# Fair prices for Used Trails West trailers?



## darkhorse84 (May 27, 2012)

I'm looking at two used trailers:

Trailer 1: 2008 Trails West "Royale" for $7,000. 2 horse straight load, 7'6". (allegedly good condition).

Trailer 2: 1994 Trails West Sierra II for $4,900. Clean 2 horse bumper-pull trailer. Rear tack with 3 saddle swing-out rack and bridle racks. Large dressing room up front. Drop-down, sliding windows on horse head side, sliders on the tail side. Mangers underneath a grain/feeding trough. Spring assisted ramp for loading. Adjustable divider, rubber mats over wood floor. Overhead vents throughout. Trailer is equipped with sway bar and electric brakes. This trailer is in great shape and has very little surface rust near rivets"

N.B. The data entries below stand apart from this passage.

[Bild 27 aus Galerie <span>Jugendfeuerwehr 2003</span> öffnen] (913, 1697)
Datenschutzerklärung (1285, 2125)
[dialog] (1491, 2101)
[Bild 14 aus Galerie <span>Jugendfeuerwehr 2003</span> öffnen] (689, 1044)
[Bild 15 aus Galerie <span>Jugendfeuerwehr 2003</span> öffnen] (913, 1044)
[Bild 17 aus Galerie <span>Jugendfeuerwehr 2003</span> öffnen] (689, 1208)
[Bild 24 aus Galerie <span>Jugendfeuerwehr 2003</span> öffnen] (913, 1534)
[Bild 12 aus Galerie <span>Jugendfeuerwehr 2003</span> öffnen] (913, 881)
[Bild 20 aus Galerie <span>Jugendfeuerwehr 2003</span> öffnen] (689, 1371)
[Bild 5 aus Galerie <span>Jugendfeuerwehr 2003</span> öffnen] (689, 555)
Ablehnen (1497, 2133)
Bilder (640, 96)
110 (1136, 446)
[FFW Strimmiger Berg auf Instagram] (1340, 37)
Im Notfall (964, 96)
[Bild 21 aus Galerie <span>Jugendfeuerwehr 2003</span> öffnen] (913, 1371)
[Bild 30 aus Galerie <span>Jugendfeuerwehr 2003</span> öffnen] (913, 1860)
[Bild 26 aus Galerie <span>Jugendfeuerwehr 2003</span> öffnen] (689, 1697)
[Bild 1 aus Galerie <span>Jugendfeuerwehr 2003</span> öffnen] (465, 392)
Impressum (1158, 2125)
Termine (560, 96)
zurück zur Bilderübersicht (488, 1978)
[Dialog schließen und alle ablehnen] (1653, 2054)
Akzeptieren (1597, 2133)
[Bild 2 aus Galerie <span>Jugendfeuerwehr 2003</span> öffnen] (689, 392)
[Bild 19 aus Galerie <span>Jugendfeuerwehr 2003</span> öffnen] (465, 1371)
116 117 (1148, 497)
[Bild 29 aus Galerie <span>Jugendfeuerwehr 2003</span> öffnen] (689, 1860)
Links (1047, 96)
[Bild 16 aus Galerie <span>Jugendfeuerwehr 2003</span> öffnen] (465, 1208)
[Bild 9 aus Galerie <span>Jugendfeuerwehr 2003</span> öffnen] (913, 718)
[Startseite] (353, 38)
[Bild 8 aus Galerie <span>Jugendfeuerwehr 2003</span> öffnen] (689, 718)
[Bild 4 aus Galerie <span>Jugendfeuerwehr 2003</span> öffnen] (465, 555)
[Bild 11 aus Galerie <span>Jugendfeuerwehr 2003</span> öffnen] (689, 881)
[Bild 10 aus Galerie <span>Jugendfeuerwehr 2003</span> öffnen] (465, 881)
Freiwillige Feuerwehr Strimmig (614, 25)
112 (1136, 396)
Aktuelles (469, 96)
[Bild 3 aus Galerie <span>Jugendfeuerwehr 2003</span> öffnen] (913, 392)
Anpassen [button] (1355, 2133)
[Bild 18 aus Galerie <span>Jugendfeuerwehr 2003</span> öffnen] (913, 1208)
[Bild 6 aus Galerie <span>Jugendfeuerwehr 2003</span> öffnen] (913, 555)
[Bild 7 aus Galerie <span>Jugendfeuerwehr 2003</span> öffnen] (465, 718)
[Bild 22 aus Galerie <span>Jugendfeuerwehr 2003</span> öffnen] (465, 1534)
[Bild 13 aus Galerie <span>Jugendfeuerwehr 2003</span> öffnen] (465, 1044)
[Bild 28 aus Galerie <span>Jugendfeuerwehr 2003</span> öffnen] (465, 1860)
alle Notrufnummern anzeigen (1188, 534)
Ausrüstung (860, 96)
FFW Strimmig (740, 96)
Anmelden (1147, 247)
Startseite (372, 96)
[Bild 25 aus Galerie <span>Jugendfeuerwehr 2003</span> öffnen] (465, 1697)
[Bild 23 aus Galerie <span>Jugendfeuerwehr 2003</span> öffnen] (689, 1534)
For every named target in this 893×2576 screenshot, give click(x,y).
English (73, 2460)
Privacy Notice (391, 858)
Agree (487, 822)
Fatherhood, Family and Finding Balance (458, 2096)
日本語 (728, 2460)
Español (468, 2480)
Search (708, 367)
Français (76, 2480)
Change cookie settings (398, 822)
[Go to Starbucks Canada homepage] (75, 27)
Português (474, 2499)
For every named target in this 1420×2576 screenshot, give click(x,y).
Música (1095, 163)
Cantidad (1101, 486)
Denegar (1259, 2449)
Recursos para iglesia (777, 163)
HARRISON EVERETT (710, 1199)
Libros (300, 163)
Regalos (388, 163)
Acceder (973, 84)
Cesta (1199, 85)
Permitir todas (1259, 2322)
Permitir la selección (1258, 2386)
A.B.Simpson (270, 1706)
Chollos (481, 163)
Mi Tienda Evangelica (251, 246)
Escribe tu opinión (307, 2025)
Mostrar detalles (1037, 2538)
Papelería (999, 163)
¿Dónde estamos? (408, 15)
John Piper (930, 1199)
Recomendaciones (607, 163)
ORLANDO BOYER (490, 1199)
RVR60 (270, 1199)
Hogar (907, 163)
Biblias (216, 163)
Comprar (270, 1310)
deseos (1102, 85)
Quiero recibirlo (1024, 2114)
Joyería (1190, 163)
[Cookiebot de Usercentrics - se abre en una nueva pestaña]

Are those fair asking prices? What's YOUR preference from the info given?


----------



## Roperchick (Feb 1, 2010)

I personally like trailer 2 better just because i dont like straight loads and it seems to have alot more for alot less. If its in good condition that would definitely be my first choice.


----------



## themacpack (Jul 16, 2009)

What is the height of the second trailer? What height trailer do you need? Of the two, it seems trailer #2 is more trailer for less $$$....which would make it the obvious pick -- but there is much that can't be known based solely on those two descriptions that could easily change that answer.


----------



## darkhorse84 (May 27, 2012)

themacpack said:


> What is the height of the second trailer? What height trailer do you need? Of the two, it seems trailer #2 is more trailer for less $$$....which would make it the obvious pick -- but there is much that can't be known based solely on those two descriptions that could easily change that answer.


The height of the trailer #2 is (I believe) 7 ft. from our discussion over the phone. Do I _need_ a 7'6" trailer... probably not. But it's nice to know it's available if I need it. Trailer #1 is also newer by 14 years.
.
I'm naturally drawn to the lower price of #2, but of course I worry about condition. He says it has some rust, but not much. That, of course, can be a matter of opinion. 

I guess my other pressing question is that if they are indeed all they say they are condition-wise, are the asking prices fair, and what do YOU think would be a fair offer? Sadly, there is no Blue Book for horse trailers.


----------



## Roperchick (Feb 1, 2010)

Depends i guess. I really like trails west and their older trailers imo were hardier than their newer stuff but it really depends on how well the sellers took care of them.


----------